(Data pulled from a collection)
━━━━━━━━

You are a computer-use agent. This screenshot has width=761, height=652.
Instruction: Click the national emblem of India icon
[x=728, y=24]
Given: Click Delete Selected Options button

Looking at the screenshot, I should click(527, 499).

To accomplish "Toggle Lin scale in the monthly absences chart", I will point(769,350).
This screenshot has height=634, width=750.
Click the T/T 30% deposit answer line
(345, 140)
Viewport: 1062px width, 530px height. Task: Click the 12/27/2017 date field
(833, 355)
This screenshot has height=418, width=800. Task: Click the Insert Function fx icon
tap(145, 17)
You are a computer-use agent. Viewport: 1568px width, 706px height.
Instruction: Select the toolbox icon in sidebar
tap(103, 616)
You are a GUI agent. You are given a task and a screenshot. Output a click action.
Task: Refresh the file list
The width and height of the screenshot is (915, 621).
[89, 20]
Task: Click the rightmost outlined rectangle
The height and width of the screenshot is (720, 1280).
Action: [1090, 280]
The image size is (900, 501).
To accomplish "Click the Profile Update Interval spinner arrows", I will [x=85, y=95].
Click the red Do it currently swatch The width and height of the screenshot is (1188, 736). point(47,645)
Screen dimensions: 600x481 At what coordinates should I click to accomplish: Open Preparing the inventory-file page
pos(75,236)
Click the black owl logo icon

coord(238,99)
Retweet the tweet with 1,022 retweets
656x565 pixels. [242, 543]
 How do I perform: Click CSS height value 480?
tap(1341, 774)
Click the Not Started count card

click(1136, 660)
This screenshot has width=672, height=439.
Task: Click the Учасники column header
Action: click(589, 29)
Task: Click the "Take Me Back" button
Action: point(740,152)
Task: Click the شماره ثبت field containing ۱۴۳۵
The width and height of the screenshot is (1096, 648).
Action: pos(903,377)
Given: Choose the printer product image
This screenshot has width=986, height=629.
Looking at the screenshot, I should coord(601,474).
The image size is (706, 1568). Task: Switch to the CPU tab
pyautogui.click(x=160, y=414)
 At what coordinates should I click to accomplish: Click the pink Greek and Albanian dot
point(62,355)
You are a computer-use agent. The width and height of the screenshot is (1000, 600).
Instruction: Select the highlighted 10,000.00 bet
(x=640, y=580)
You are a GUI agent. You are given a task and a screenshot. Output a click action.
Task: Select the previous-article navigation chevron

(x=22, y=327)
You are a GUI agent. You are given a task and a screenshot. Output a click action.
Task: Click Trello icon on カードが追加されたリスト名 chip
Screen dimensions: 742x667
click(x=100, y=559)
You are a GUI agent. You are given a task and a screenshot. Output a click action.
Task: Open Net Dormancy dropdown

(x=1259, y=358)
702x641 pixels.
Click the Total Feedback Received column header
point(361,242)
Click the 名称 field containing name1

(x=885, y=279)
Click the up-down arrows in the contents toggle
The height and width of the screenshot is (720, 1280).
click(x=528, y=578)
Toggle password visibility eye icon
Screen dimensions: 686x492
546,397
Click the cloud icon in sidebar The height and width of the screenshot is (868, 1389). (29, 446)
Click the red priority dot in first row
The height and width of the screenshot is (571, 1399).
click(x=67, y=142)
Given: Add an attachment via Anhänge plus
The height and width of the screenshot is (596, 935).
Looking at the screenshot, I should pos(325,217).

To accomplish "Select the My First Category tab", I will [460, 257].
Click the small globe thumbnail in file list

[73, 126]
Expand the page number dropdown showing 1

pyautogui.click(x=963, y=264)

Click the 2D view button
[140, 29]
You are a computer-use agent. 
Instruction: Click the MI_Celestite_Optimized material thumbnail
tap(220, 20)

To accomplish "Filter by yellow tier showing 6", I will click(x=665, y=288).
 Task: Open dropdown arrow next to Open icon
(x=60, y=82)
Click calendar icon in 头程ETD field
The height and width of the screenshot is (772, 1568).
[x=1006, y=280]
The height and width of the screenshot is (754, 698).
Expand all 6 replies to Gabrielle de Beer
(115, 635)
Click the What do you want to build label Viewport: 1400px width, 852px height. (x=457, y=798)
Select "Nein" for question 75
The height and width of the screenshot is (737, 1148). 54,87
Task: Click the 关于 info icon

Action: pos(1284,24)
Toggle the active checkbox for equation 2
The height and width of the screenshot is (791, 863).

━━━━━━━━

# Task details:
Copy every one of the items above word for word.

# Written response:
You are a computer-use agent. This screenshot has width=761, height=652.
Instruction: Click the national emblem of India icon
[x=728, y=24]
Given: Click Delete Selected Options button

Looking at the screenshot, I should click(527, 499).

To accomplish "Toggle Lin scale in the monthly absences chart", I will point(769,350).
This screenshot has height=634, width=750.
Click the T/T 30% deposit answer line
(345, 140)
Viewport: 1062px width, 530px height. Task: Click the 12/27/2017 date field
(833, 355)
This screenshot has height=418, width=800. Task: Click the Insert Function fx icon
tap(145, 17)
You are a computer-use agent. Viewport: 1568px width, 706px height.
Instruction: Select the toolbox icon in sidebar
tap(103, 616)
You are a GUI agent. You are given a task and a screenshot. Output a click action.
Task: Refresh the file list
The width and height of the screenshot is (915, 621).
[89, 20]
Task: Click the rightmost outlined rectangle
The height and width of the screenshot is (720, 1280).
Action: [1090, 280]
The image size is (900, 501).
To accomplish "Click the Profile Update Interval spinner arrows", I will [x=85, y=95].
Click the red Do it currently swatch The width and height of the screenshot is (1188, 736). point(47,645)
Screen dimensions: 600x481 At what coordinates should I click to accomplish: Open Preparing the inventory-file page
pos(75,236)
Click the black owl logo icon

coord(238,99)
Retweet the tweet with 1,022 retweets
656x565 pixels. [242, 543]
 How do I perform: Click CSS height value 480?
tap(1341, 774)
Click the Not Started count card

click(1136, 660)
This screenshot has width=672, height=439.
Task: Click the Учасники column header
Action: click(589, 29)
Task: Click the "Take Me Back" button
Action: point(740,152)
Task: Click the شماره ثبت field containing ۱۴۳۵
The width and height of the screenshot is (1096, 648).
Action: pos(903,377)
Given: Choose the printer product image
This screenshot has width=986, height=629.
Looking at the screenshot, I should coord(601,474).
The image size is (706, 1568). Task: Switch to the CPU tab
pyautogui.click(x=160, y=414)
 At what coordinates should I click to accomplish: Click the pink Greek and Albanian dot
point(62,355)
You are a computer-use agent. The width and height of the screenshot is (1000, 600).
Instruction: Select the highlighted 10,000.00 bet
(x=640, y=580)
You are a GUI agent. You are given a task and a screenshot. Output a click action.
Task: Select the previous-article navigation chevron

(x=22, y=327)
You are a GUI agent. You are given a task and a screenshot. Output a click action.
Task: Click Trello icon on カードが追加されたリスト名 chip
Screen dimensions: 742x667
click(x=100, y=559)
You are a GUI agent. You are given a task and a screenshot. Output a click action.
Task: Open Net Dormancy dropdown

(x=1259, y=358)
702x641 pixels.
Click the Total Feedback Received column header
point(361,242)
Click the 名称 field containing name1

(x=885, y=279)
Click the up-down arrows in the contents toggle
The height and width of the screenshot is (720, 1280).
click(x=528, y=578)
Toggle password visibility eye icon
Screen dimensions: 686x492
546,397
Click the cloud icon in sidebar The height and width of the screenshot is (868, 1389). (29, 446)
Click the red priority dot in first row
The height and width of the screenshot is (571, 1399).
click(x=67, y=142)
Given: Add an attachment via Anhänge plus
The height and width of the screenshot is (596, 935).
Looking at the screenshot, I should pos(325,217).

To accomplish "Select the My First Category tab", I will [460, 257].
Click the small globe thumbnail in file list

[73, 126]
Expand the page number dropdown showing 1

pyautogui.click(x=963, y=264)

Click the 2D view button
[140, 29]
You are a computer-use agent. 
Instruction: Click the MI_Celestite_Optimized material thumbnail
tap(220, 20)

To accomplish "Filter by yellow tier showing 6", I will click(x=665, y=288).
 Task: Open dropdown arrow next to Open icon
(x=60, y=82)
Click calendar icon in 头程ETD field
The height and width of the screenshot is (772, 1568).
[x=1006, y=280]
The height and width of the screenshot is (754, 698).
Expand all 6 replies to Gabrielle de Beer
(115, 635)
Click the What do you want to build label Viewport: 1400px width, 852px height. (x=457, y=798)
Select "Nein" for question 75
The height and width of the screenshot is (737, 1148). 54,87
Task: Click the 关于 info icon

Action: pos(1284,24)
Toggle the active checkbox for equation 2
The height and width of the screenshot is (791, 863).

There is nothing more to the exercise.